As the next maintenance release of perl is getting closer, the porters are still fixing bugs. Among the subjects that have been investigated this week, we can remember some hash-ordering-dependent bugs, process name problems, and more syntactic issues.
The hash seed randomization patch that was introduced last week (see our previous summary) uncovered some nasty bugs in perl and in its test suite.
Craig Berry discovered a bug in the order of destruction of weak references. This was fixed by Dave Mitchell.
Enache Adrian noticed that rebuilds were made quite more often. This was caused by some shuffling of the keys in the generated Config.pm.
There were some hash-order dependent tests as well, sometimes the cause being deeply hidden in the harness, or in the internals of Test::Builder.
Paul Johnson says that he expects some very impressive fireworks when this gets out into the wild. And in fact Slaven Rezic obtains random failures with HTML::Mason (that would be caused by Exception::Class) and SOAP::Lite.
$0
Andreas Koenig and Jarkko Hietaniemi were (once again) working on the problem of setting the $0
variable and having it change the name by which the operating system knows the perl process.
The problem is,
of course,
how to cope with the ideas the various platforms have about it.
Jarkko began to work (with the help of the porters) on the next incarnation of the perldelta manpage, to be bundled with the upcoming perl 5.8.1. And he released a large number of maintperl snapshots. Release candidates are obviously getting closer.
Dave Mitchell gives a snippet of code :
sub f { f a; } f a;
where the first f a
is an indirect method call, using the indirect object notation (it's equivalent to a->f()
), whereas the second f a
is equivalent to f(a)
(with a
being a bareword).
I'd say this particular syntax oddity is sub-optimal, -- but the indirect object syntax is hairy.
http://www.xray.mpe.mpg.de/mailing-lists/perl5-porters/2003-07/msg00066.html
Abigail complained that Test::Harness prints a counter at each test, thus augmenting the amount of time needed to run large number of tests. This ended up in a patch. As says Andy Lester, Test::Harness' maintainer, now, when you run a test harnessed, the numbers don't fly by one at a time, one update per second. (In the same thread, Gurusamy Sarathy recalls the HARNESS_NOTTY environment variable, that suppresses progress messages.)

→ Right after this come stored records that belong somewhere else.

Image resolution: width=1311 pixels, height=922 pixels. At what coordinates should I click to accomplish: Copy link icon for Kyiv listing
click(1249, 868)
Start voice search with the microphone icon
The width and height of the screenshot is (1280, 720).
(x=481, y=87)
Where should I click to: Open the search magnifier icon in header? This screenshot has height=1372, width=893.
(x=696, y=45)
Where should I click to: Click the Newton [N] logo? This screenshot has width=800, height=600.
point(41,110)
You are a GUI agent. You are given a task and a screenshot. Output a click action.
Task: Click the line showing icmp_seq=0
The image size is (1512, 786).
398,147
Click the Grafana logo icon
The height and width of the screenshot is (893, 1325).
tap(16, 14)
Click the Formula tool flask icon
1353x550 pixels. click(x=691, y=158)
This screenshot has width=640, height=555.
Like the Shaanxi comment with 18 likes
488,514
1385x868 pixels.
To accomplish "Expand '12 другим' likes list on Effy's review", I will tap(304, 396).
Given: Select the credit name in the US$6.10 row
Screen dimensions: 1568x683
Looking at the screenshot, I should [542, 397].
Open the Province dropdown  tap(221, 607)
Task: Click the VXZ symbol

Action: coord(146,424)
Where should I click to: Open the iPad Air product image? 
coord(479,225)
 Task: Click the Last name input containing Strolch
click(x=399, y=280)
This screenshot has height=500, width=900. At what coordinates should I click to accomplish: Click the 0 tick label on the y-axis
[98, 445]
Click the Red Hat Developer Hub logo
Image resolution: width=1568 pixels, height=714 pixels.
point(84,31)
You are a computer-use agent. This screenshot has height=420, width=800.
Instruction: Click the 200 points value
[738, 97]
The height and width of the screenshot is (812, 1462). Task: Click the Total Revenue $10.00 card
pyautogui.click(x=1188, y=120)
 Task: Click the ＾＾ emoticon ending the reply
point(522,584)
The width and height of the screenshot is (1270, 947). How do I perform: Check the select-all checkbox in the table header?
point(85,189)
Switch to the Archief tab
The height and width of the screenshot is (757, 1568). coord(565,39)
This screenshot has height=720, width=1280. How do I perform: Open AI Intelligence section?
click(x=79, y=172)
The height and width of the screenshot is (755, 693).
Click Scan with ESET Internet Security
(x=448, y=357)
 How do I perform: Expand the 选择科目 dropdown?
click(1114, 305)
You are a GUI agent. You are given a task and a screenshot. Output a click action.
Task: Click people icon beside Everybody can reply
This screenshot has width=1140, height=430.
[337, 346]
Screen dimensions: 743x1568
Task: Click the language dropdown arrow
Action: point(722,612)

http://www.xray.mpe.mpg.de/mailing-lists/perl5-porters/2003-07/msg00212.html
Jarkko, after a suggestion by Robin Barker, added a new utility in perl's source distribution, Porting/Modules, to list the official maintainers of the modules (this is mostly useful for the modules that have a dual life on CPAN). Michael Schwern pointed out that he was reinventing the Module::CoreList wheel ; and Jarkko removed this Modules.
Dan Kogai explained that FreeBSD comes with an implementation of malloc() that is optimized for paged memory, and safe from duplicate free() calls. But the downside is that realloc() is very slow. That's usually not a big deal, because most programs don't use realloc() very often -- but perl does. (The default configuration of perl on FreeBSD is to use perl's internal malloc, that hasn't this realloc limitation.)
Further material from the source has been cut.